ASSIGNMENT |
Going down the data below, set down exactly the line with "Select Properties in context menu" and each line after it through the line with "You are a computer-use"; no other lines.

RECORDS SUPPLIED |
----------

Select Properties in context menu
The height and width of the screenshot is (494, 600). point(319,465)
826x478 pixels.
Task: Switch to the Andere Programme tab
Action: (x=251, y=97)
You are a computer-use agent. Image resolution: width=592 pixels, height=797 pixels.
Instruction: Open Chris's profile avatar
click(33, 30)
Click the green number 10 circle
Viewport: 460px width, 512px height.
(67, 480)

----------

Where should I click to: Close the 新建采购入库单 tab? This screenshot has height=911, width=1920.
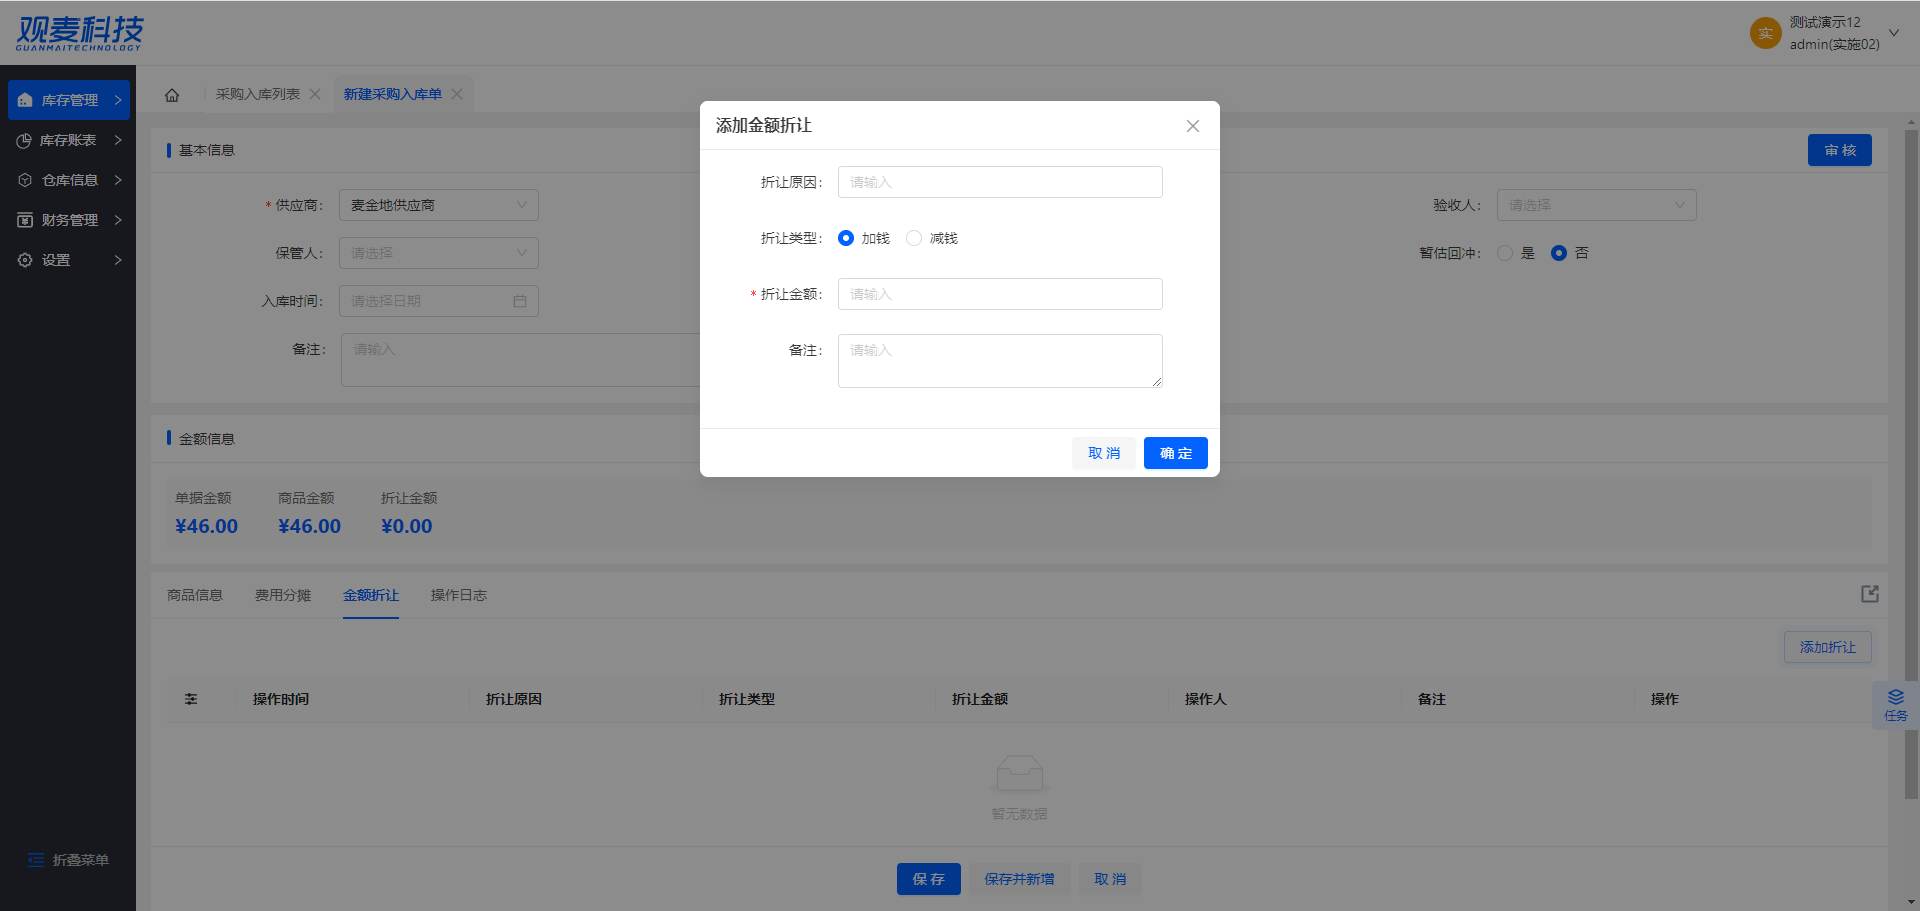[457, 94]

----------

WRITTEN REPLY |
Select Properties in context menu
The height and width of the screenshot is (494, 600). point(319,465)
826x478 pixels.
Task: Switch to the Andere Programme tab
Action: (x=251, y=97)
You are a computer-use agent. Image resolution: width=592 pixels, height=797 pixels.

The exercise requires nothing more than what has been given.